Rating: 8, but questions arise as to whether the government of Tayyip Erdogan has weakened MIT by substituting AK Party loyalists for professionals as it purged the Turkish military.
• Germany has the feared GSG 9, whose operators are ranked with the Brit’s Special Air Service/Special Boat Service, Delta and SEALs. Media reports that true to the trend, Germany has a new counter-terror organization, BFE+, about which there is precious little in open-source documents. Is it a police force, or an intelligence agency? Who knows? But at least the Germans are expanding their capabilities.
Also, the Germans are renowned for not just cooperating with foreign intelligence agencies, but training with them. The Turkish newspaper Hurriyet reported today that a combined German-Turkish operation nabbed three suspected ISIS terrorists in Istanbul after an intel tip about a planned attack targeting German schools and embassies there. With zero significant attacks since the 1986 Disco Bombing, German intelligence’s overall batting average is 1.000.
Rating: 8, but only because as a Western European democracy, the Germans can’t unleash hell like authoritarian governments.

Stored data entries

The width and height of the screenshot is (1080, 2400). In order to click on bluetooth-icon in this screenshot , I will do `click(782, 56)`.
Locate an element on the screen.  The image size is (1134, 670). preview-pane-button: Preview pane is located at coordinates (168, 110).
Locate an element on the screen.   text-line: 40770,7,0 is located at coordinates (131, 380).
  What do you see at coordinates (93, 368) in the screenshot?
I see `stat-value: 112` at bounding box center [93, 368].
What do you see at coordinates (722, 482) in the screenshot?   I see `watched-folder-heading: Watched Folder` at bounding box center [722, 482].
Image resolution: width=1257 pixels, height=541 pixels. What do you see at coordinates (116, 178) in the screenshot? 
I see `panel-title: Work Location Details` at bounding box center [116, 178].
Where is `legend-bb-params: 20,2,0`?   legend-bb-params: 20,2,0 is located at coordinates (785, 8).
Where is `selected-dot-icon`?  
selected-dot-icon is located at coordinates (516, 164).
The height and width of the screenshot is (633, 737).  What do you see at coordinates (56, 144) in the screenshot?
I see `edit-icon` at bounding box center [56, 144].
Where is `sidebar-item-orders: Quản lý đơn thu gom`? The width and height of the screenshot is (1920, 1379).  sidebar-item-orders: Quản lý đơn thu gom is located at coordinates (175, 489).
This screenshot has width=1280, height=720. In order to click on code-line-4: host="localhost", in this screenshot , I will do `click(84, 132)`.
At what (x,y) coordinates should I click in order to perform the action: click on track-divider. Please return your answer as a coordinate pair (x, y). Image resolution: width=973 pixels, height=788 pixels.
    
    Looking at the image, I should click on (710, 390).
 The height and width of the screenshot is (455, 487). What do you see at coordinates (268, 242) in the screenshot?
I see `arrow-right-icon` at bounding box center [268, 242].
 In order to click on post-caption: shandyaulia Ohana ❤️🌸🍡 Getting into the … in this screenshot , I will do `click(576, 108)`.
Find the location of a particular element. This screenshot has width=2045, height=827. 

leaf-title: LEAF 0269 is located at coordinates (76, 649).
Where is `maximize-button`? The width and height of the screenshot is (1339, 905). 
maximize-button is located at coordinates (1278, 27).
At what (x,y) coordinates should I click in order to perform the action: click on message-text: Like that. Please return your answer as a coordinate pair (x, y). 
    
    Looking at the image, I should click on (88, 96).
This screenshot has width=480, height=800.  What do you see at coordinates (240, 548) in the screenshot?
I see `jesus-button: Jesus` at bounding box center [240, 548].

» ACTION ITEM A
From the intelligence agency ratings text, reproduce everything between "Also, the Germans" and "like authoritarian governments.", inclusive.
» ACTION ITEM B
In the intelligence agency ratings text, in which city did the combined German-Turkish operation catch three suspected ISIS terrorists?

» ANSWER A
Also, the Germans are renowned for not just cooperating with foreign intelligence agencies, but training with them. The Turkish newspaper Hurriyet reported today that a combined German-Turkish operation nabbed three suspected ISIS terrorists in Istanbul after an intel tip about a planned attack targeting German schools and embassies there. With zero significant attacks since the 1986 Disco Bombing, German intelligence’s overall batting average is 1.000.
Rating: 8, but only because as a Western European democracy, the Germans can’t unleash hell like authoritarian governments.

» ANSWER B
Istanbul.